The proceeds of the sale of each series of the Bonds, including any accrued interest
and premium, will be applied simultaneously with the delivery of such Bonds as provided in the
Indenture.
Section 2. The terms and provisions of the Indenture in substantially the form on
file with the Secretary are hereby approved, and each member of the Board of Directors of the
Authority, the Executive Director of the Authority and the Treasurer of the Authority (each
hereinafter referred to as an "Authorized Officer "), acting alone, is hereby authorized and
empowered to execute and deliver the Indenture. The Authorized Officer executing the Indenture
may include in the executed Indenture any changes, insertions or deletions therein from the form on
file with the Secretary, which are consistent with this Resolution and are approved by such
Authorized Officer and counsel to the Authority, such approval of the Authorized Officer and
counsel to the Authority to be conclusively evidenced by such Authorized Officer's execution and
delivery of the Indenture.
The Bonds may be issued as a single series or as several series, as determined by an
Authorized Officer, and each Authorized Officer, acting alone, is hereby authorized and
empowered to execute and deliver to the Trustee any supplement or amendment to the Indenture
necessary in connection with the issuance from time to time of the Bonds in two or more series and
to determine the specific terms and conditions of each such series, subject to the limitations on the
Bonds contained in this Resolution and in the Indenture.
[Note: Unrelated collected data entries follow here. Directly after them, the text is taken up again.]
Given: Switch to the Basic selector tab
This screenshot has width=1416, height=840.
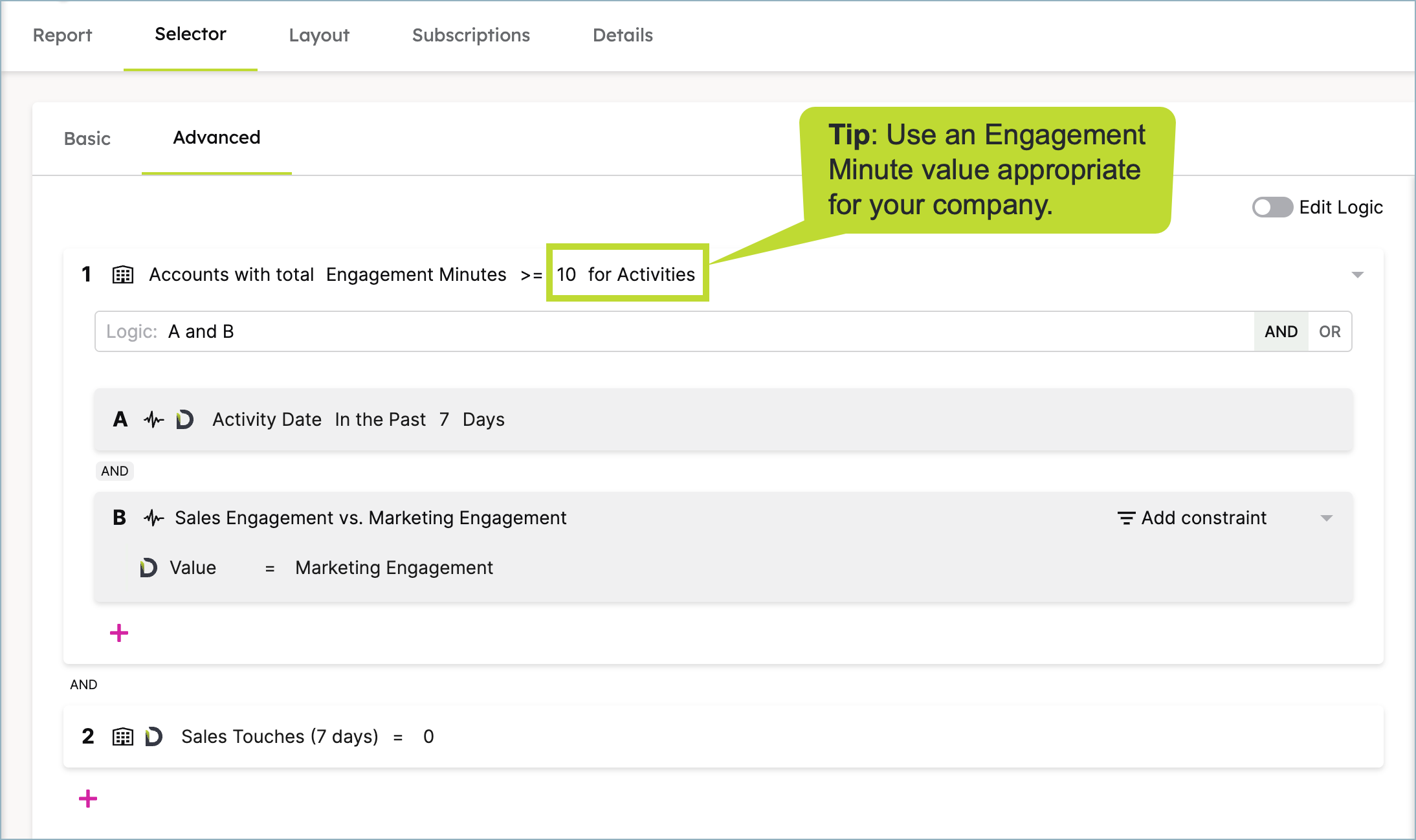Looking at the screenshot, I should click(87, 138).
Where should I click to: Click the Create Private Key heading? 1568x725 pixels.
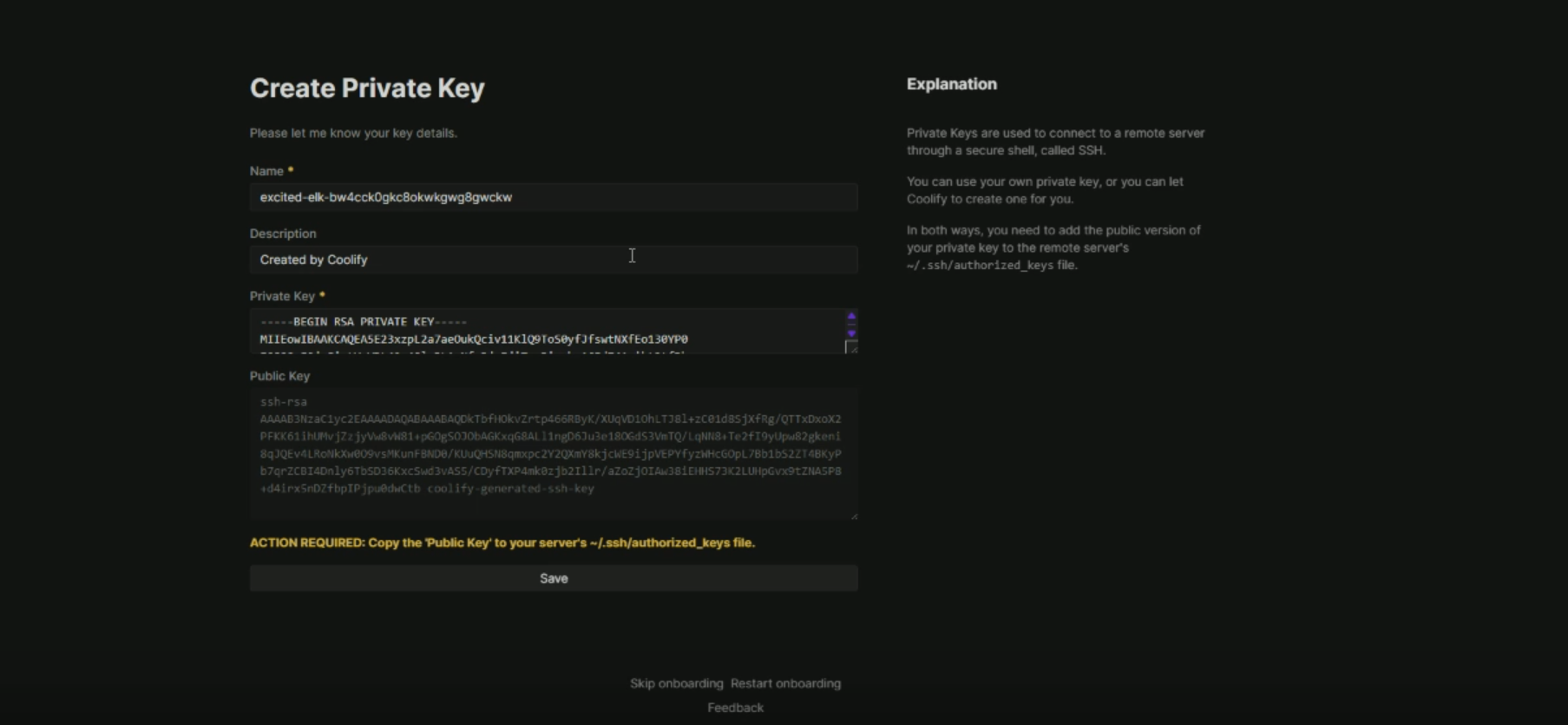pos(367,88)
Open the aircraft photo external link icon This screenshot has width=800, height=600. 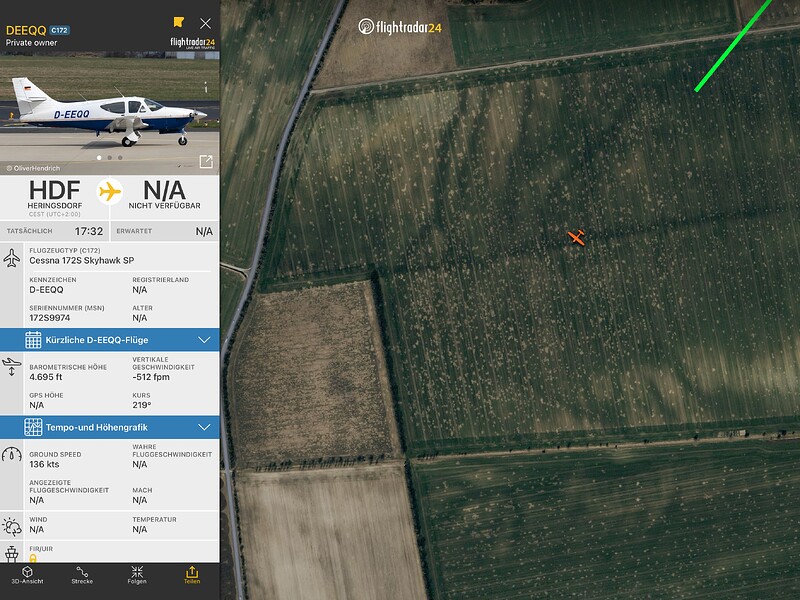click(206, 162)
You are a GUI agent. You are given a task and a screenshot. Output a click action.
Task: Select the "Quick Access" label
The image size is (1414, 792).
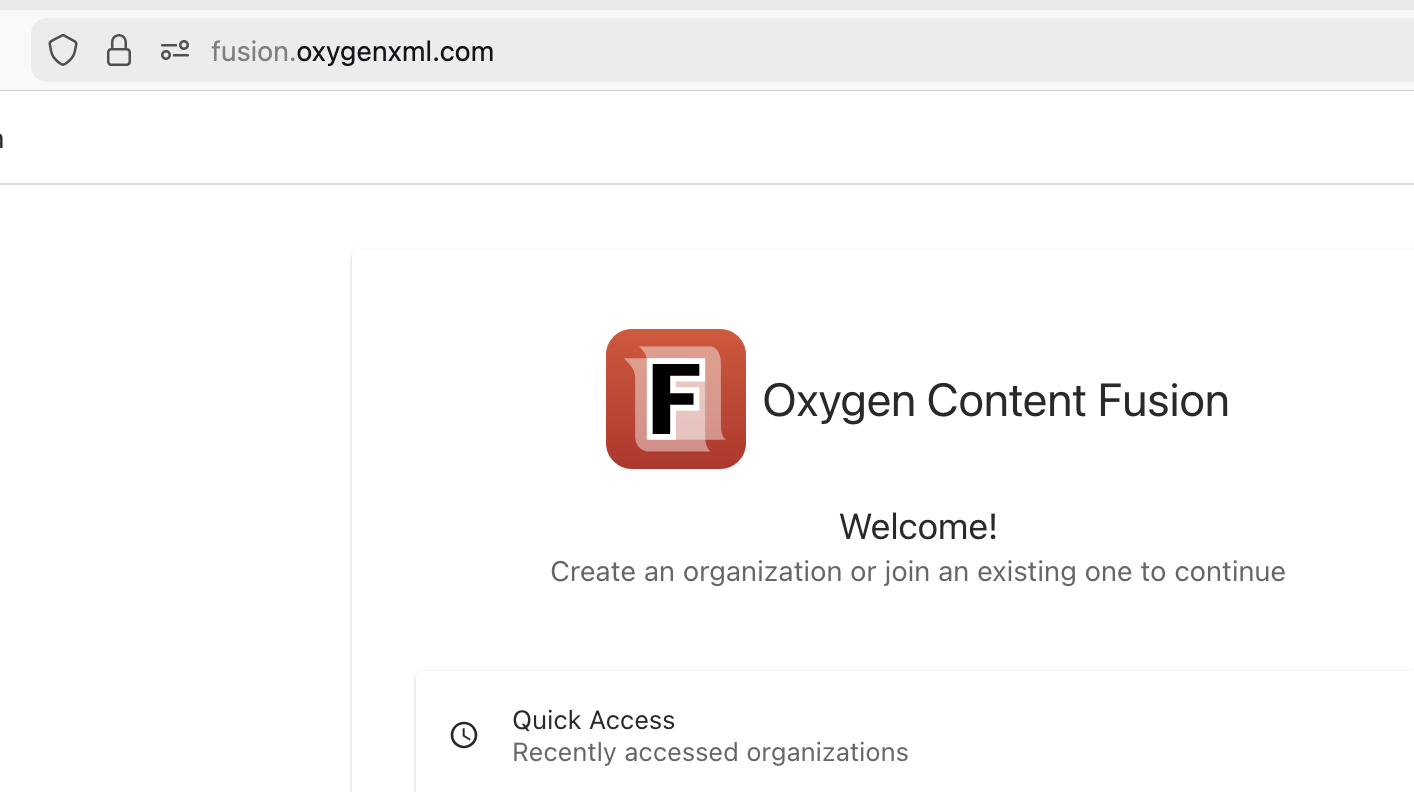pos(593,719)
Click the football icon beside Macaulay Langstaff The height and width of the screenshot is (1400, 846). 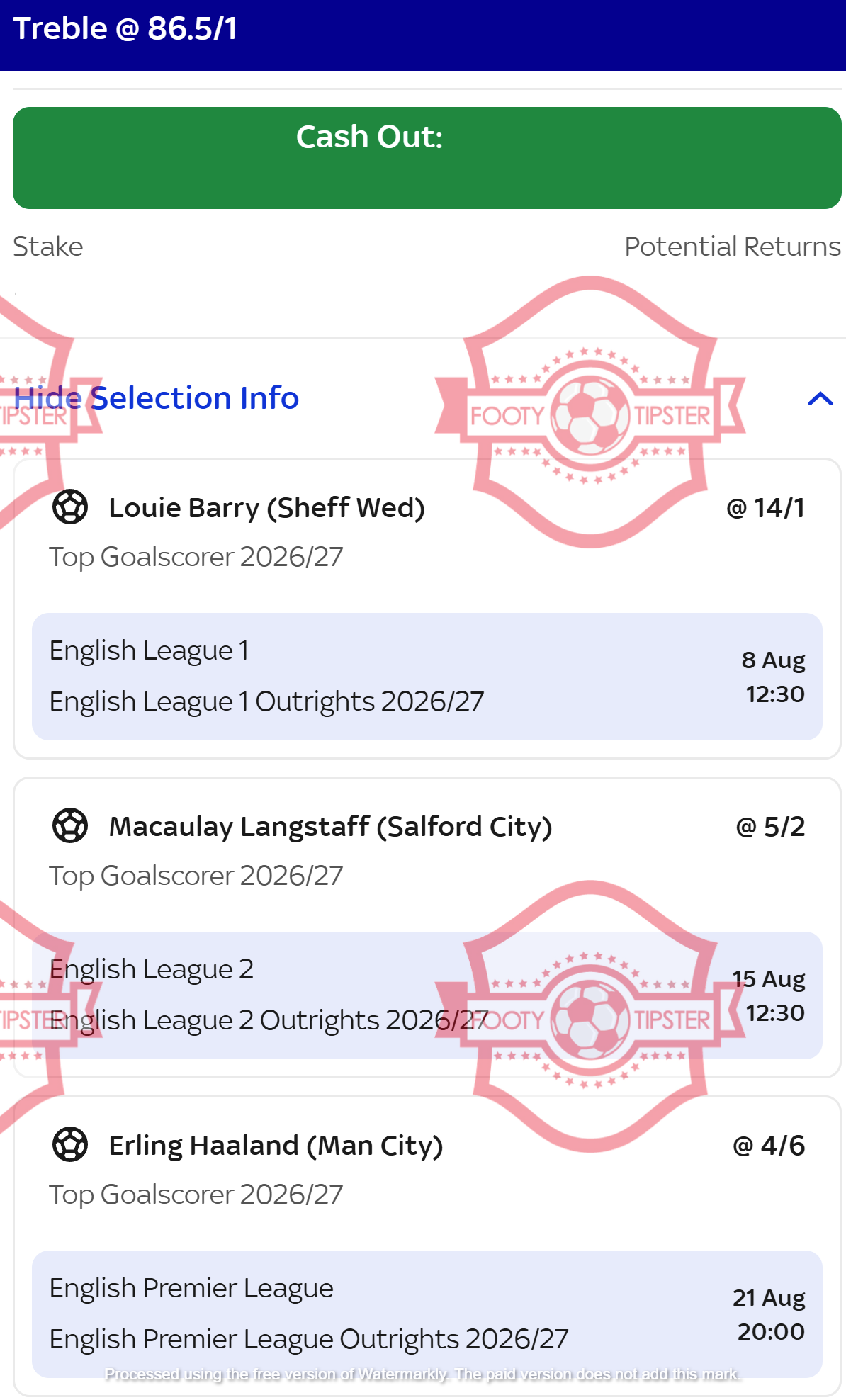(x=70, y=826)
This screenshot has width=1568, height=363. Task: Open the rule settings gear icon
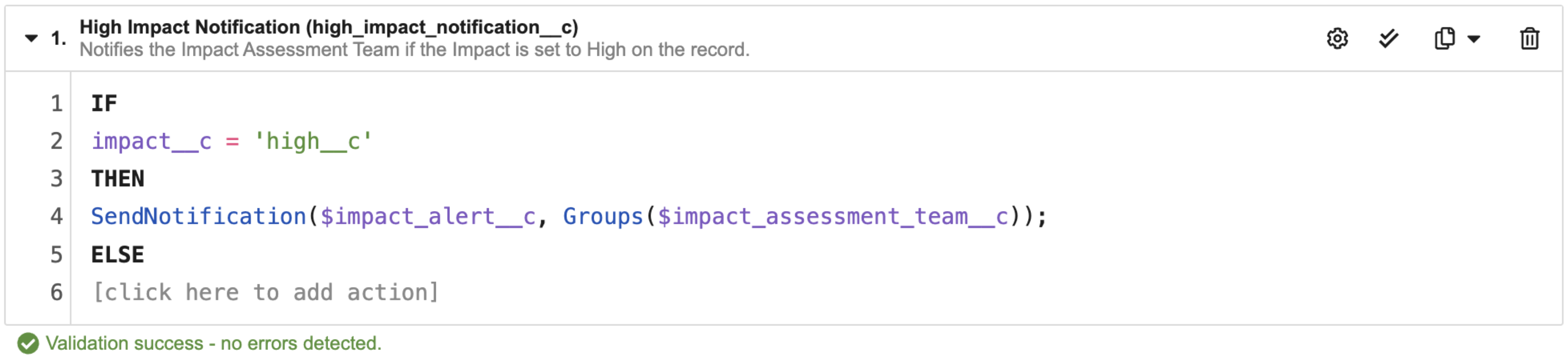pos(1337,38)
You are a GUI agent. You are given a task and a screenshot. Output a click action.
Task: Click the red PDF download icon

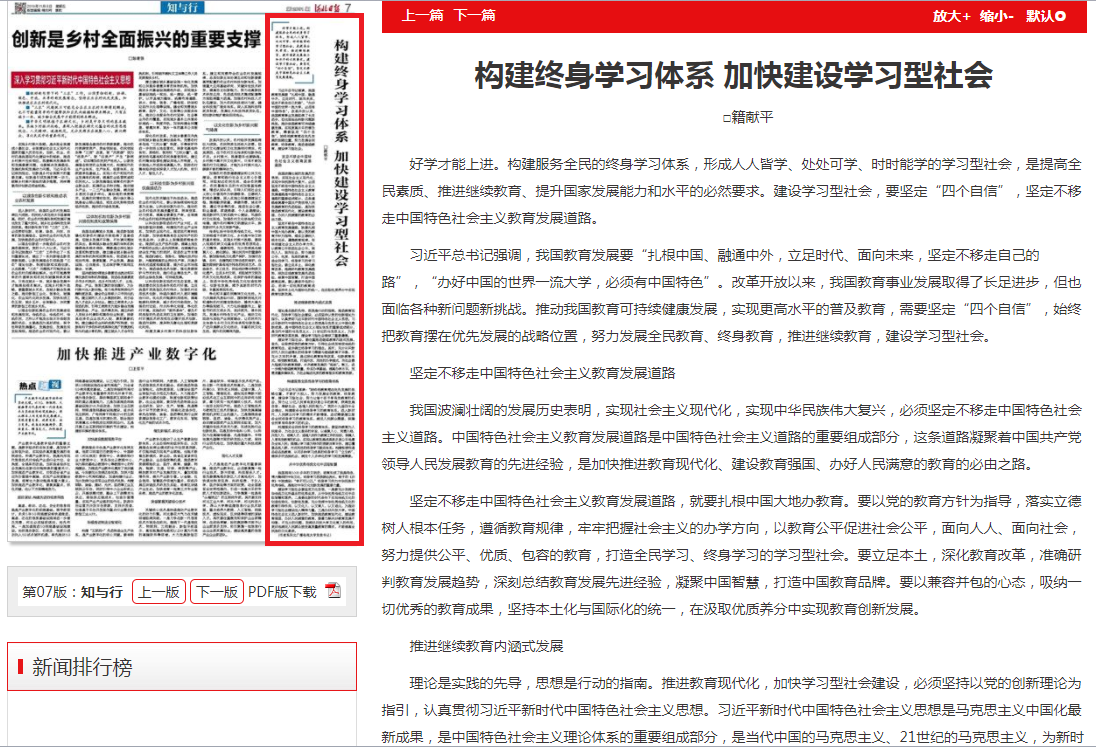[333, 591]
Section 3. The terms and provisions of the Site Lease in substantially the form on
file with the Secretary are hereby approved, and each Authorized Officer, acting alone, is hereby
authorized and empowered to execute and deliver the Site Lease. The Authorized Officer
executing the Site Lease may include in the executed Site Lease any changes, insertions or deletions
therein from the form on file with the Secretary, which are approved by such Authorized Officer
and counsel to the Authority, such approval of the Authorized Officer and counsel to the Authority
to be conclusively evidenced by such Authorized Officer's execution and delivery of the Site Lease.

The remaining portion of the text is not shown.